El presidente del Gobierno de España, Pedro Sánchez, ha anunciado su intención de convocar a representantes de Meta ante el Congreso. El motivo son las sospechas de recopilación sistemática y masiva de datos personales de usuarios, en posible violación de las leyes europeas de protección de datos. Esta decisión se produce después de que un tribunal ordenara a Meta pagar 479 millones de euros en compensación a medios de comunicación y agencias de noticias españolas.
El proceso judicial reveló que Meta, propietaria de plataformas como Facebook, Instagram y WhatsApp, utilizó datos personales de usuarios españoles para obtener ventajas en el mercado publicitario. Según el fallo, la empresa actuó de manera desleal, lo que le permitió superar a la competencia y liderar la publicidad digital.
Decisión judicial
El Juzgado de lo Mercantil de Madrid concluyó que Meta violó el Reglamento General de Protección de Datos (RGPD) de la Unión Europea. La empresa renunció a solicitar el consentimiento expreso de los usuarios y comenzó a procesar datos en base a la “ejecución de un contrato”, algo que la justicia española consideró ilegal. En los cinco años transcurridos desde la entrada en vigor del RGPD, Meta modificó su política de gestión de datos, lo que motivó la demanda judicial.
Durante el proceso, se constató que Meta no presentó ante el tribunal la documentación financiera que hubiera permitido conocer el beneficio real obtenido. El juez subrayó que, de contar con pruebas de un ingreso menor, la empresa las habría entregado. Según los demandantes, las ganancias de Meta por estas prácticas podrían haber superado los 5.000 millones de euros, aunque el tribunal limitó la indemnización a 479 millones.
Impacto en el mercado
La decisión judicial se basa en el análisis de la Comisión Nacional de los Mercados y la Competencia, que evaluó la cuota de los editores españoles en el mercado de la publicidad digital. El juez concluyó que las acciones de Meta alteraron de manera significativa el equilibrio de fuerzas, privando a los medios locales de parte de sus ingresos. Ahora la empresa está obligada a compensar las pérdidas de todos los miembros de la Asociación de Medios de Información (AMI).

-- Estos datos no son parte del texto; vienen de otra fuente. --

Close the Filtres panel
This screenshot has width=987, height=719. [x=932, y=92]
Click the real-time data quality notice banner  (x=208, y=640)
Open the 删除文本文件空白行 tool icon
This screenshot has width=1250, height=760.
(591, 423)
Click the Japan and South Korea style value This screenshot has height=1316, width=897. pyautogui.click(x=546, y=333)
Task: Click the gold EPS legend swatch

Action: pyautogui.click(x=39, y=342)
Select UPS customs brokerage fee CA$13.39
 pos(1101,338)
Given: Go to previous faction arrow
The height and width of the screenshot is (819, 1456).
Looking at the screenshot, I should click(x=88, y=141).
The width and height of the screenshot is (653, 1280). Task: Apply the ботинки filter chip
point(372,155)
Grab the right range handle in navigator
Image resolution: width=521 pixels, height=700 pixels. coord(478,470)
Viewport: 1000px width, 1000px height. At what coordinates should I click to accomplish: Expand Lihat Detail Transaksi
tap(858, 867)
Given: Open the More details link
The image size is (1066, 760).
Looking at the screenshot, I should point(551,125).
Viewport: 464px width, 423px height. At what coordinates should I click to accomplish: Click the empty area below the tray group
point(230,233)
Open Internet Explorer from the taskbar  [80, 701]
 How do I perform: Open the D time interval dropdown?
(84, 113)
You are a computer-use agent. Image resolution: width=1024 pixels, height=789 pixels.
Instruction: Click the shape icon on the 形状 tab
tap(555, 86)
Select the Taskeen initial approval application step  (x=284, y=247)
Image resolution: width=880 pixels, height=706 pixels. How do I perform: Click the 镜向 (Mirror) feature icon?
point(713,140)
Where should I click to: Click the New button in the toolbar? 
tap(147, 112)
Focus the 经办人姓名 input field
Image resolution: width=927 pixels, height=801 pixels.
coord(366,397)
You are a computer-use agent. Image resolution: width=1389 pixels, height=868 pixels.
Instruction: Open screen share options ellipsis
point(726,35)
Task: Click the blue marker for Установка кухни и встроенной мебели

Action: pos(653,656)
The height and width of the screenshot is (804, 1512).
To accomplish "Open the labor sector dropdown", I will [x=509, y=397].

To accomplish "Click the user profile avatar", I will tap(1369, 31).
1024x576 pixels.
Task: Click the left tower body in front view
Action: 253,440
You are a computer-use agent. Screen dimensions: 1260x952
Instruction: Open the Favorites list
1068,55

En la demanda se señalaba que, si Meta hubiera seguido utilizando el consentimiento de los usuarios como base legal, no se habría producido ninguna infracción. Sin embargo, el cambio de estrategia permitió a la compañía obtener una ventaja competitiva, lo que desembocó en el litigio. El tribunal español citó el artículo 15.1 de la ley sobre competencia desleal, que prohíbe obtener beneficios incumpliendo la legislación.
Contexto europeo
El escándalo en torno a Meta no se limita a España. La sentencia destaca que procesos similares se desarrollan en Francia, y que la magnitud de la actividad de la empresa abarca toda Europa. Ya en 2018, el Parlamento Europeo instó a hacer un uso más activo de las herramientas antimonopolio para combatir los abusos de las grandes plataformas tecnológicas.
En España, las acciones de Meta provocaron una redistribución significativa de los presupuestos publicitarios a favor de la corporación estadounidense. Esto debilitó la posición de los medios digitales locales, que no podían competir con las capacidades de segmentación basadas en datos recopilados de manera ilegal.
Consecuencias para Meta
Aunque los demandantes reclamaban más de 550 millones de euros, el tribunal sólo accedió parcialmente a sus peticiones. Sin embargo, la sentencia representa un duro golpe para Meta y podría sentar un precedente para otros países de la UE. Ahora la compañía está obligada a pagar indemnizaciones y a revisar sus prácticas de gestión de datos para cumplir con los estándares europeos.
Próximamente, los representantes de Meta deberán comparecer ante el Congreso de España para dar explicaciones. Se espera que este caso impulse nuevos debates sobre la regulación de los gigantes tecnológicos y la protección de los derechos de los usuarios en la era digital.